• [PROBLEM TO SOLVE]:
Set out exactly every line of the entries below, starting at the line that holds "[Navigation überspringen /" and stopping after the line that holds "You are a GUI agent. The screenshot is 2184×1688.".

• [RECORD EXCERPTS]:
-- Opening Marker --

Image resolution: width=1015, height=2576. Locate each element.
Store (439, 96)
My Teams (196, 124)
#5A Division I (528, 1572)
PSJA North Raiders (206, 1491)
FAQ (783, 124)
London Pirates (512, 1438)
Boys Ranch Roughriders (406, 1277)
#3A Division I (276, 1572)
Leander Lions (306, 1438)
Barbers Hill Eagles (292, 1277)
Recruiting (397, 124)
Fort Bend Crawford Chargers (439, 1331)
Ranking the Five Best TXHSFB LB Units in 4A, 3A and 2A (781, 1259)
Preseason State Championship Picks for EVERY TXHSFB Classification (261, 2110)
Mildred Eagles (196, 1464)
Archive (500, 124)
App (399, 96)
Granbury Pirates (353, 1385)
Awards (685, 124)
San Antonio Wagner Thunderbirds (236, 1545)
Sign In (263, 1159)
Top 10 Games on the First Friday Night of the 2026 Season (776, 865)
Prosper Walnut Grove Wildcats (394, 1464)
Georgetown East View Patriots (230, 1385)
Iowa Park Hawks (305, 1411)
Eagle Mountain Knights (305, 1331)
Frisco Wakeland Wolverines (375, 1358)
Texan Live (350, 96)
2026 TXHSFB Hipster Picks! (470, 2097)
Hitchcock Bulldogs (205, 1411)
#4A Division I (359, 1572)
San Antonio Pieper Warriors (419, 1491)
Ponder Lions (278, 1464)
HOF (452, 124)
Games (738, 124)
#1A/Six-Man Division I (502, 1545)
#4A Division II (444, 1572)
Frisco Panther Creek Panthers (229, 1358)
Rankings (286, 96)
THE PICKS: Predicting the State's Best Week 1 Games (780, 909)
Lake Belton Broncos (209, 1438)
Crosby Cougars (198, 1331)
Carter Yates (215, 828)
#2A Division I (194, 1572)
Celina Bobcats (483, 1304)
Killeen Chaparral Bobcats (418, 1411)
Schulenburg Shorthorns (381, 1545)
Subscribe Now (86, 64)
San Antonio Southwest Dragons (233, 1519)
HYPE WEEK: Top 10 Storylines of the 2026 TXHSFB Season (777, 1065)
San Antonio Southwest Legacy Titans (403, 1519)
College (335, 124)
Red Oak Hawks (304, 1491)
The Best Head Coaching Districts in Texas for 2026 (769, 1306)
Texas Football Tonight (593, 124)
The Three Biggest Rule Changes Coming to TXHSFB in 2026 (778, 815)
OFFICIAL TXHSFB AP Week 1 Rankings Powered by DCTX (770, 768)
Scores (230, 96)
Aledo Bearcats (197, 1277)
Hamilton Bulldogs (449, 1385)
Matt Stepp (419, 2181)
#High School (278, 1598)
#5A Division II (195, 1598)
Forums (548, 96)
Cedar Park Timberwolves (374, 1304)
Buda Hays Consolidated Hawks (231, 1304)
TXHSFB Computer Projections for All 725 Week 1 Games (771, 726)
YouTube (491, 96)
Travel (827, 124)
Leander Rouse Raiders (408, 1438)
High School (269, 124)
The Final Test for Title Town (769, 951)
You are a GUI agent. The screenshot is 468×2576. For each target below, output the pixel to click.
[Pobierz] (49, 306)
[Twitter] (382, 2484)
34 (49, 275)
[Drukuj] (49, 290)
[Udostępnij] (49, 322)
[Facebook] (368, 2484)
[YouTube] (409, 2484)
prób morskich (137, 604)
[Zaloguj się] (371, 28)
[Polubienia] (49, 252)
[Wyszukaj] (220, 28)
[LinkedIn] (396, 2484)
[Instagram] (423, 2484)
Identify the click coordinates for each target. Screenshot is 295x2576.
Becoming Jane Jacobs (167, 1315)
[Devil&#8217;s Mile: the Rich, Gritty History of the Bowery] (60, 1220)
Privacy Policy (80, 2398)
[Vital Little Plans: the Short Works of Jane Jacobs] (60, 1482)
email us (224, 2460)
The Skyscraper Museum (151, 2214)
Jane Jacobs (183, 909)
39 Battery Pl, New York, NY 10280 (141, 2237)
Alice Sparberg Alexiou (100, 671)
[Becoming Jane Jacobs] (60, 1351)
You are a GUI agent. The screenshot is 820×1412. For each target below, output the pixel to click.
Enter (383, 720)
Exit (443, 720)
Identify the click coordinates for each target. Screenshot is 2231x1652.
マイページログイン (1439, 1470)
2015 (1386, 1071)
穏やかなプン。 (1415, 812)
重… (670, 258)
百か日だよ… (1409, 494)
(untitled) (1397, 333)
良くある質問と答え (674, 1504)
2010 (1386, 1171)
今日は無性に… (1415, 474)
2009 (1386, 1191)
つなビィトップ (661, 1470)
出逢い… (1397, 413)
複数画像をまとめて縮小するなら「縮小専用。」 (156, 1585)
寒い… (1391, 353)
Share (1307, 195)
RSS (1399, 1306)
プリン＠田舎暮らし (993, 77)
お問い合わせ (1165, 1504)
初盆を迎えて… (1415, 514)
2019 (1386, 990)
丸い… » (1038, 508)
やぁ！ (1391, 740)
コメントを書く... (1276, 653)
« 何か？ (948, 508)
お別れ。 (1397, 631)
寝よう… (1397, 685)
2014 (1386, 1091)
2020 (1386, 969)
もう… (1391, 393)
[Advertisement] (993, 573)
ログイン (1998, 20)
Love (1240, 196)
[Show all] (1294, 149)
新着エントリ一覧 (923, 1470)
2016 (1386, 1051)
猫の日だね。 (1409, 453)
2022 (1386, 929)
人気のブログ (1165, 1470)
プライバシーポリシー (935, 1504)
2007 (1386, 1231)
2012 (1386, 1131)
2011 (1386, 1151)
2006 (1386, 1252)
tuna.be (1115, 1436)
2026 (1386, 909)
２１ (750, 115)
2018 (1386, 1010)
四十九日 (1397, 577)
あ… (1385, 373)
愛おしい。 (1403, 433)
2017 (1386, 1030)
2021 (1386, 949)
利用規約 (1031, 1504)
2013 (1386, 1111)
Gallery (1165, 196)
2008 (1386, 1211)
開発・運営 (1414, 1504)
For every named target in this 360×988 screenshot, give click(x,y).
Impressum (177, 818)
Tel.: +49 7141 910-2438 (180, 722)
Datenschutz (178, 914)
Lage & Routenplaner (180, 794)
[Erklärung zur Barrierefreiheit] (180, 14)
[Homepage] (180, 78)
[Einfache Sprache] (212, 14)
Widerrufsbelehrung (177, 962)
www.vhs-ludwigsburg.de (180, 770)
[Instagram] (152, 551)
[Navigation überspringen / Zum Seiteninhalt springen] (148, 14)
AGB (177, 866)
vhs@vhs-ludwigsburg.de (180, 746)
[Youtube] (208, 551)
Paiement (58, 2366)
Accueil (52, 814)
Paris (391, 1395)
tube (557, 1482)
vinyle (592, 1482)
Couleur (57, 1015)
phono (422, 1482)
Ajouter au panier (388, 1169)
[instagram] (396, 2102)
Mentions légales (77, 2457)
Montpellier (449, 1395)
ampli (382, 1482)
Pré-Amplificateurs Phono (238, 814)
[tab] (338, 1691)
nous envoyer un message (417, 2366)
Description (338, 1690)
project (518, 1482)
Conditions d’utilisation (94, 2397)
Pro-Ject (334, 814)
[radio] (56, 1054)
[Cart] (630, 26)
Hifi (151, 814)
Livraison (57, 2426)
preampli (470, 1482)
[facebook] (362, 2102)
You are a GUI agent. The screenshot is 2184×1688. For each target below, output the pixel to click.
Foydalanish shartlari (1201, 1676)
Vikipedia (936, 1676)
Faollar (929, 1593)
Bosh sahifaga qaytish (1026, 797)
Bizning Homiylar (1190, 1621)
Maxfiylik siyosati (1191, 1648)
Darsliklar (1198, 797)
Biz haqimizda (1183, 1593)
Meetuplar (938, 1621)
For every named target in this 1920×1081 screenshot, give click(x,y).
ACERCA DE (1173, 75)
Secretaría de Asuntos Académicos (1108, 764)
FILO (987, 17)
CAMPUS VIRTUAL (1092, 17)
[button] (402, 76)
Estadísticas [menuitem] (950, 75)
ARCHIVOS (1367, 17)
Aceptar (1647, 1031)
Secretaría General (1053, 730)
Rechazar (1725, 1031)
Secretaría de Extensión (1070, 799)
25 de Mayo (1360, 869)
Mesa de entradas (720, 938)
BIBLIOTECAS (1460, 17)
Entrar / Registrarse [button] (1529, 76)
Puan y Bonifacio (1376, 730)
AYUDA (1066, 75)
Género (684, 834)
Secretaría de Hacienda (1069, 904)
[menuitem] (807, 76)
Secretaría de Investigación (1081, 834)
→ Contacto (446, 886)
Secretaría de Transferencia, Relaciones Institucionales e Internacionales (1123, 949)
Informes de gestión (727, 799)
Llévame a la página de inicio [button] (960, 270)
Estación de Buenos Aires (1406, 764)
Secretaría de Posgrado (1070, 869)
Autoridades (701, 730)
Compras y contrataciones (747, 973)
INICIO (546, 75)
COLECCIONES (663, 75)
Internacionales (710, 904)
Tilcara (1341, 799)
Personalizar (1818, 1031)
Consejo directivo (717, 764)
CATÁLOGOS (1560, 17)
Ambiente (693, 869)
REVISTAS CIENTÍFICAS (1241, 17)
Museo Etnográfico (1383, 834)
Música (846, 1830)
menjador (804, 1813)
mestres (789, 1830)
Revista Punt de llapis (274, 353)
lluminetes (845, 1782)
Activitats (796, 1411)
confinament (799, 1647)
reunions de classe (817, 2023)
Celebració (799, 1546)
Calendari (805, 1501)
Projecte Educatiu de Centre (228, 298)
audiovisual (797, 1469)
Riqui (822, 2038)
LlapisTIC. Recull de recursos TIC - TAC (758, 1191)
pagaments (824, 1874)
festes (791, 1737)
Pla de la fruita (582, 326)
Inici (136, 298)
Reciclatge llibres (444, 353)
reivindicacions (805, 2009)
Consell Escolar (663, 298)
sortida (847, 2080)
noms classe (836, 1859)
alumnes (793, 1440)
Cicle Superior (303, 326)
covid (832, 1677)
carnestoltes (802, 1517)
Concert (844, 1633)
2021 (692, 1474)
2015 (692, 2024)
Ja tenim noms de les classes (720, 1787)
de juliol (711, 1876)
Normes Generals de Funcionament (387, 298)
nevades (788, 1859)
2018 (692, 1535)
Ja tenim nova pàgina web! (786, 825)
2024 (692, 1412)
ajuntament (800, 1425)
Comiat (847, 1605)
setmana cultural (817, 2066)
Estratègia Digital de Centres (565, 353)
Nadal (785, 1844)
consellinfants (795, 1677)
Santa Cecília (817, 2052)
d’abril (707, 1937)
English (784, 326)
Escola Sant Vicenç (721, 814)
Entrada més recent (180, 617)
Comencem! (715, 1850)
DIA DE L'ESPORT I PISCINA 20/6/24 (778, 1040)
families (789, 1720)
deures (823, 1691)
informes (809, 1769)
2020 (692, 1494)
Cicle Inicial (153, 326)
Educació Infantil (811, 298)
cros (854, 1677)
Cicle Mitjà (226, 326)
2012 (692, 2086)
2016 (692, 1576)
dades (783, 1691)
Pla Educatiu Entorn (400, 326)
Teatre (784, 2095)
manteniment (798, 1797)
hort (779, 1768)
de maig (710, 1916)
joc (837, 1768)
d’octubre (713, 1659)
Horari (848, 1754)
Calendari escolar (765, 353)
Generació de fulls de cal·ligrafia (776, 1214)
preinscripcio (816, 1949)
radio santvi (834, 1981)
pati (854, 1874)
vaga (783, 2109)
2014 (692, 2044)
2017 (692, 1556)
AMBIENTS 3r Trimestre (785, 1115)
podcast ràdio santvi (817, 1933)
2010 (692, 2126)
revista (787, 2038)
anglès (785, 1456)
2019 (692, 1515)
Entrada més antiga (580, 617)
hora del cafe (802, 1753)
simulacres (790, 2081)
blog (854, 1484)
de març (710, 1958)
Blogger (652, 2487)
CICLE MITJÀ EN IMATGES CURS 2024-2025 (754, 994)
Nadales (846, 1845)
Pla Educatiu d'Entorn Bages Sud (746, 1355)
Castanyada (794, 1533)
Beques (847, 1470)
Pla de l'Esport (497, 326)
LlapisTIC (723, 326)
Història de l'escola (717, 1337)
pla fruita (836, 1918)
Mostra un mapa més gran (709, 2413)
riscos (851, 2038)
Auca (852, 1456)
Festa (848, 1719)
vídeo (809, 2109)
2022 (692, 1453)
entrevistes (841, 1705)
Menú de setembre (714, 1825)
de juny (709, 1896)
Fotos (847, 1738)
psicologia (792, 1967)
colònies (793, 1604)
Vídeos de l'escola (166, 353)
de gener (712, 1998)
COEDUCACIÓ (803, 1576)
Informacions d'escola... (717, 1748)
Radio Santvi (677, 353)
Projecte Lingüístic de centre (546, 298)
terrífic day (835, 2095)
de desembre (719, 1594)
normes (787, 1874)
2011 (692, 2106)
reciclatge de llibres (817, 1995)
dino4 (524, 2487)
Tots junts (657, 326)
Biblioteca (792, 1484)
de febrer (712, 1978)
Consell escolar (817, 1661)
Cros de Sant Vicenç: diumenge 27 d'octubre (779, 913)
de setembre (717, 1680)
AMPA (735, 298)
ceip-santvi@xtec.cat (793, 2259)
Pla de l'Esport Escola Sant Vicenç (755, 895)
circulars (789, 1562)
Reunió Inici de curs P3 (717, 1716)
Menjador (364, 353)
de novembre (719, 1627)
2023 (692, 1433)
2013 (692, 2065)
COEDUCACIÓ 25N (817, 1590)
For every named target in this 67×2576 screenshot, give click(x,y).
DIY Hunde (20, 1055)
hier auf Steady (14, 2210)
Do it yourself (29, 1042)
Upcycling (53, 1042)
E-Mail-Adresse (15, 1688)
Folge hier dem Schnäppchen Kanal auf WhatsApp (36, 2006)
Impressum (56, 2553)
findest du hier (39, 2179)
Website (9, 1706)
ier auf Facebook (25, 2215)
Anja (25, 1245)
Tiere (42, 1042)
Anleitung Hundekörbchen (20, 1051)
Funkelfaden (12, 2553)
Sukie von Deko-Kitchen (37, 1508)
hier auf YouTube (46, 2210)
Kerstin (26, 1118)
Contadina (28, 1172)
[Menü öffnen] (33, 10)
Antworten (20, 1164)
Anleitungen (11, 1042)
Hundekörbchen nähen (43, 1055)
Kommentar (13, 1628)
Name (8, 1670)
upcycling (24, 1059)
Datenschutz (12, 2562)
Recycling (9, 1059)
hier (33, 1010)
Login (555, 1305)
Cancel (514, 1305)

-- Closing Marker --

• [RESPONSE BELOW]:
[Navigation überspringen / Zum Seiteninhalt springen] (148, 14)
AGB (177, 866)
vhs@vhs-ludwigsburg.de (180, 746)
[Youtube] (208, 551)
Paiement (58, 2366)
Accueil (52, 814)
Paris (391, 1395)
tube (557, 1482)
vinyle (592, 1482)
Couleur (57, 1015)
phono (422, 1482)
Ajouter au panier (388, 1169)
[instagram] (396, 2102)
Mentions légales (77, 2457)
Montpellier (449, 1395)
ampli (382, 1482)
Pré-Amplificateurs Phono (238, 814)
[tab] (338, 1691)
nous envoyer un message (417, 2366)
Description (338, 1690)
project (518, 1482)
Conditions d’utilisation (94, 2397)
Pro-Ject (334, 814)
[radio] (56, 1054)
[Cart] (630, 26)
Hifi (151, 814)
Livraison (57, 2426)
preampli (470, 1482)
[facebook] (362, 2102)
You are a GUI agent. The screenshot is 2184×1688. For each target below, output the pixel to click.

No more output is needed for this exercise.